The introduction of the Bankruptcy Act 1988 saw the first real reform to this area of law in over one hundred years and went some way to modernising and consolidating the existing legislation by bringing it into line with the law relating to corporate insolvency.
Despite the introduction of the Bankruptcy Act 1988 the number of people availing of the bankruptcy process remained low owing mainly to the draconian and lengthy adjudication period of twelve years which was not in line with neighbouring jurisdictions.
Personal Insolvency Act 2012
This inconsistency with neighbouring jurisdictions was addressed with the introduction of the Personal Insolvency Act 2012 which reduced the adjudication period to three years. However, this was still longer than the period of one year which applied in Northern Ireland, England and Wales and as a consequence there were a number of high profile applications by debtors seeking to have themselves adjudicated bankrupt in neighbouring jurisdictions. This in turn led to expensive applications to the Courts in this jurisdiction to prevent debtors availing of more lenient adjudication periods elsewhere.
Bankruptcy Act 2015
The introduction of the Bankruptcy Act 2015 (“2015 Act”), which came into effect on 29 January 2016, has implemented a number of further changes to bankruptcy law the most relevant of which are as follows:
The 2015 Act reduces the bankruptcy period to one year for debtors adjudicated bankrupt after 29 January 2016. This brings Irish bankruptcy law into line with neighbouring jurisdictions and will curtail the trend of forum shopping which had developed among debtors over the past number of years.
The following dates will apply to debtors who were adjudicated bankrupt before 29 January 2016:
All of the above dates are on the basis that a bankruptcy period is not extended due to non-disclosure by the Bankrupt.
Income Payment Orders
The 2015 Act provides that income payment orders made after 30 July 2016 will terminate on the third anniversary of adjudication. This represents a reduction of two years but it is predicated on cooperation and full disclosure by the Bankrupt.

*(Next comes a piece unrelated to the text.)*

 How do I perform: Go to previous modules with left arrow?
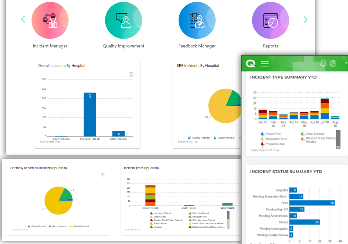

Re-vesting of family home in discharged bankrupt
The 2015 Act provides that in the event that the Official Assignee (in whom the Bankrupt’s property vests) does not seek the sale of a family home within three years and subject to certain conditions contained in the 2015 Act, the family home will re-vest in the Bankrupt on the following dates:
The changes implemented by the 2015 Act represent a fundamental shift in the objective of the law from being a pro-creditor means of collection to being a more pro-debtor means of reform which aims to promote general economic recovery and to bring Irish bankruptcy law into line with other EU member states as was first envisaged by the European Insolvency Regulation. It is certainly welcome news for Bankrupts and those debtors considering the bankruptcy process.
Please note that this article is for information purposes only and does not constitute legal advice. Specific advice should always be taken in given situations.
Should you have any query in relation to this article or a related legal issue, please contact a member of our Insolvency Team.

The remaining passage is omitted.